- **Documentgedeelte**:
____

Belanghebbende, X, vraagt bij de gemeente met succes een WOZ-beschikking 2016 aan voor de woning waarin hij en zijn ex-echtgenote voorheen samen woonden. De ex-echtgenote was eigenaar van de woning. X woonde in 2016 niet meer in de woning.
Rechtbank Zeeland-West-Brabant oordeelt dat X ten onrechte een WOZ-beschikking 2016 op zijn eigen naam heeft gekregen van de gemeente. De rechtbank is van oordeel dat X op grond van de Wet WOZ niet kan worden aangemerkt als belanghebbende bij die beschikking. X was in 2016 eigenaar noch gebruiker van de woning. De aanslagen OZB en watersysteemheffing zijn opgelegd aan de ex-echtgenote. Dat X de aanslagen heeft betaald, is onvoldoende om hem als belanghebbende aan te kunnen merken. De gemeente is dus de fout in gegaan door X toch als belanghebbende te zien. De rechtbank meent dat het ‘gesloten stelsel’ van de Wet WOZ meebrengt dat niet op deze fout mag worden voortgeborduurd. X heeft geen rechtens te honoreren procesbelang. Evenmin is sprake van een procesbelang op grond van art. 26a, lid 2 AWR. Het beroep is daarom niet-ontvankelijk.

____

- **Getoond materiaal**:
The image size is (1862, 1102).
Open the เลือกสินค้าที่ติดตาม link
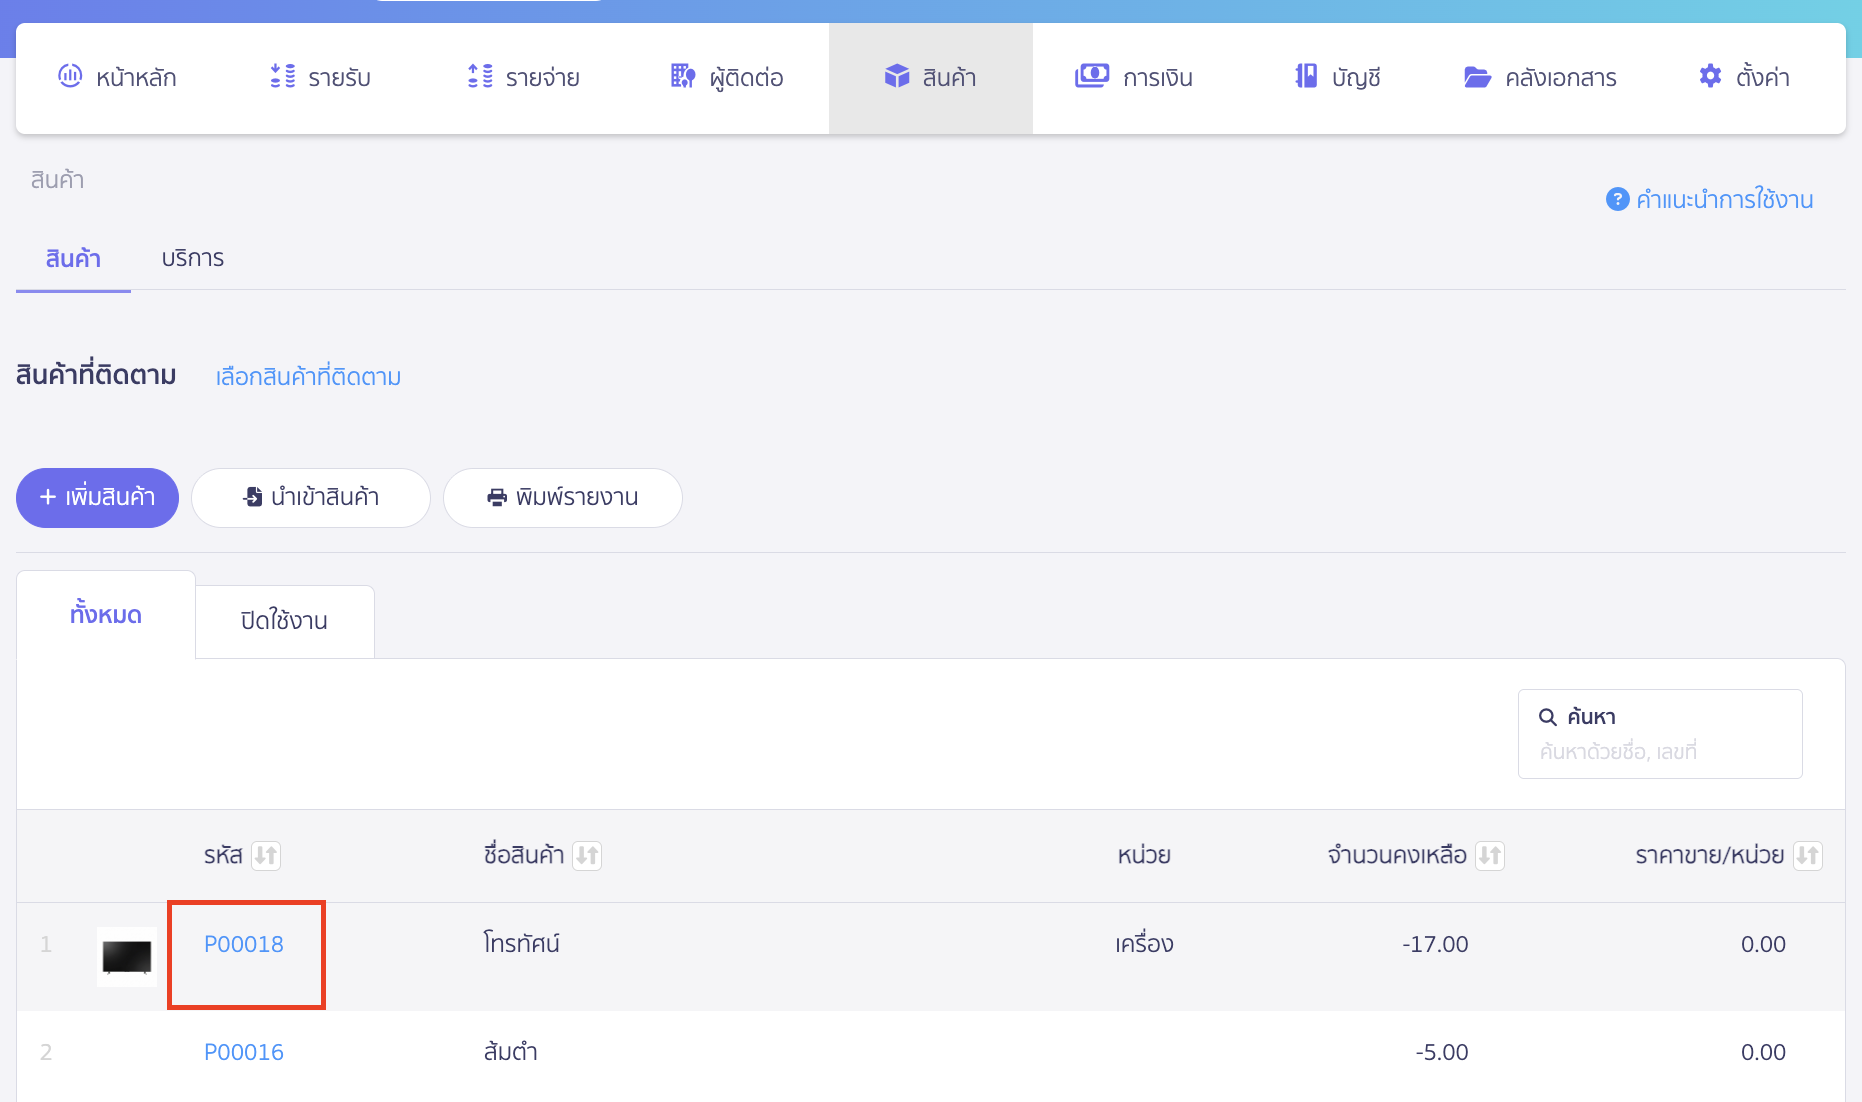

____

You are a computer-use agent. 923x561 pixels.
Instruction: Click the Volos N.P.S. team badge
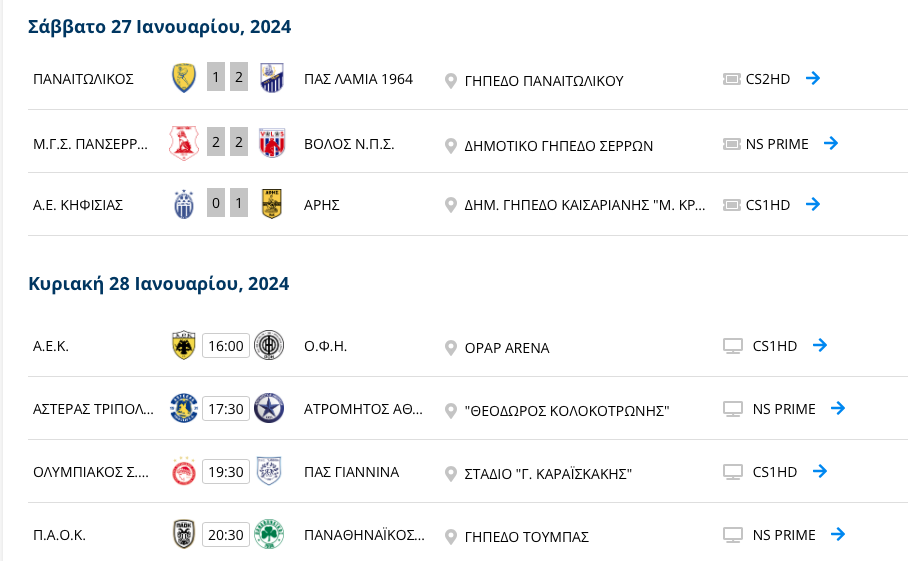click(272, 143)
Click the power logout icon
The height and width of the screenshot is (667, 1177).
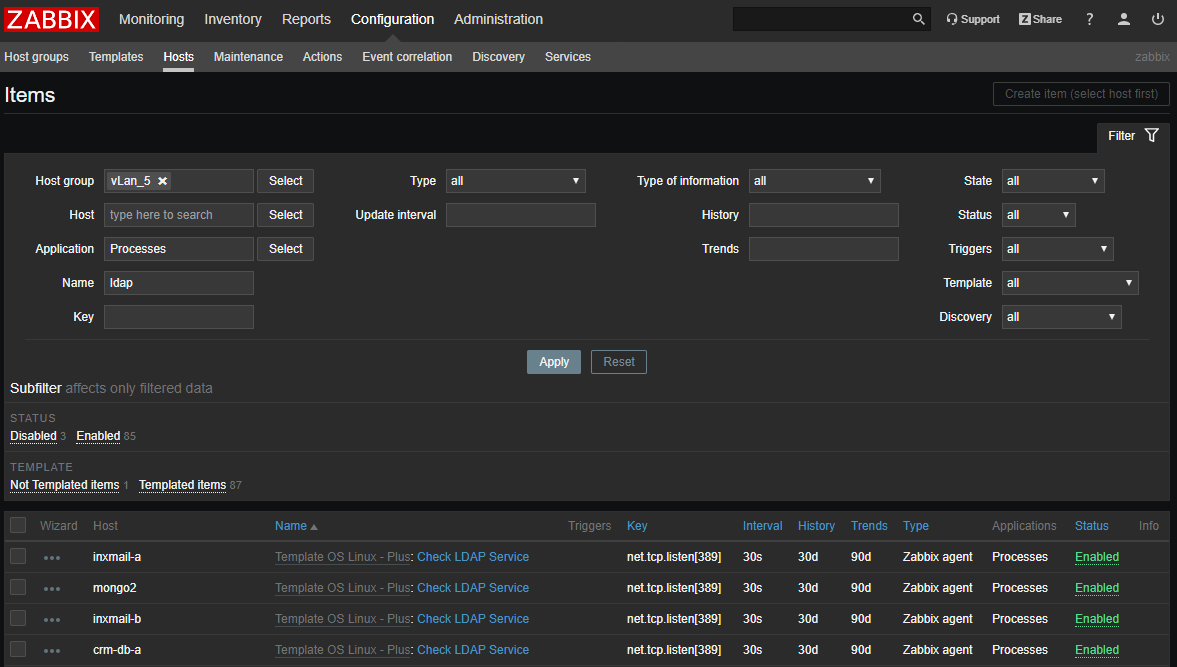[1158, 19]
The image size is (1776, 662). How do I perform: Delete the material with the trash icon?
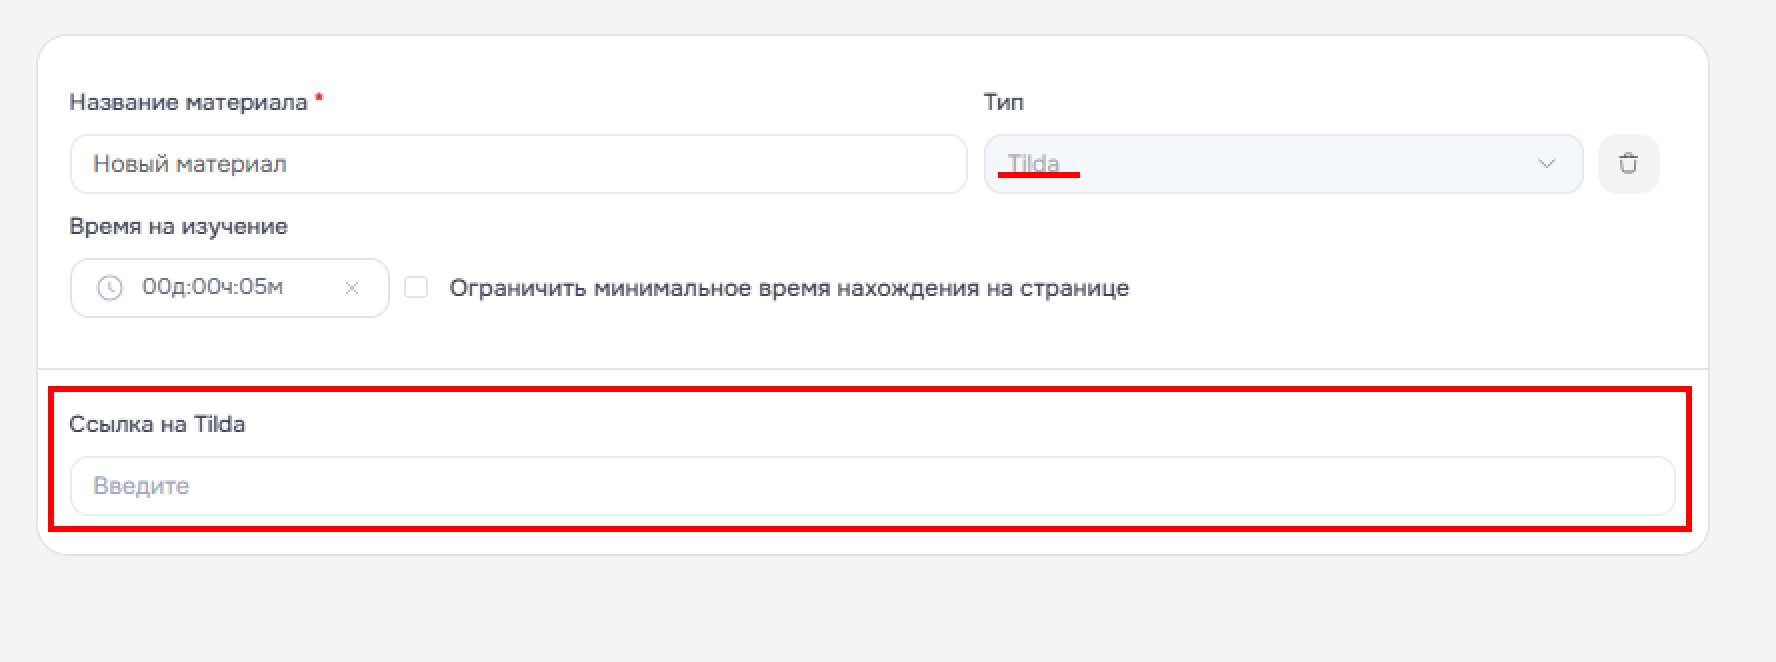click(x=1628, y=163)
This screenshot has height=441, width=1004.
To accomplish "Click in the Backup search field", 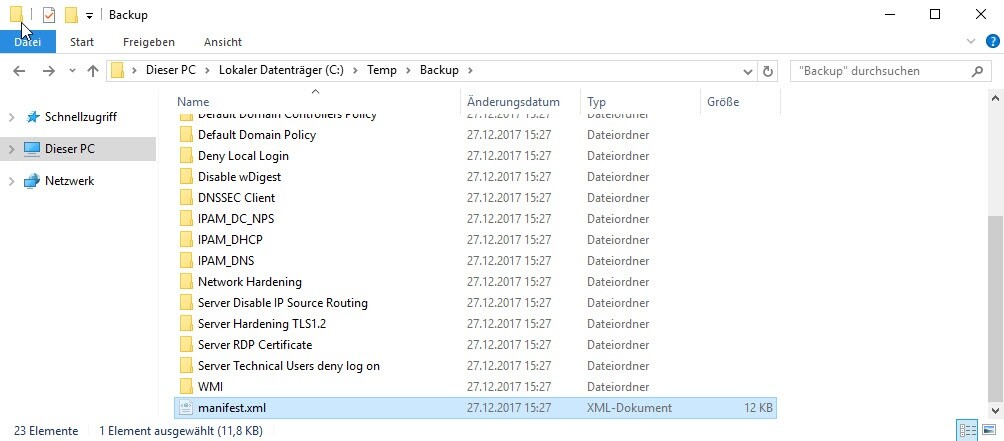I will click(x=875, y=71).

____

- **Opdrachten**:
[a] Welke rechtbank oordeelt in het documentgedeelte over de WOZ-beschikking 2016 van X?
[b] Welke personen en instanties worden in het documentgedeelte genoemd? Noem ze allemaal.

- **Antwoorden**:
[a] Rechtbank Zeeland-West-Brabant.

[b]
- X (de belanghebbende)
- de ex-echtgenote van X
- de gemeente
- Rechtbank Zeeland-West-Brabant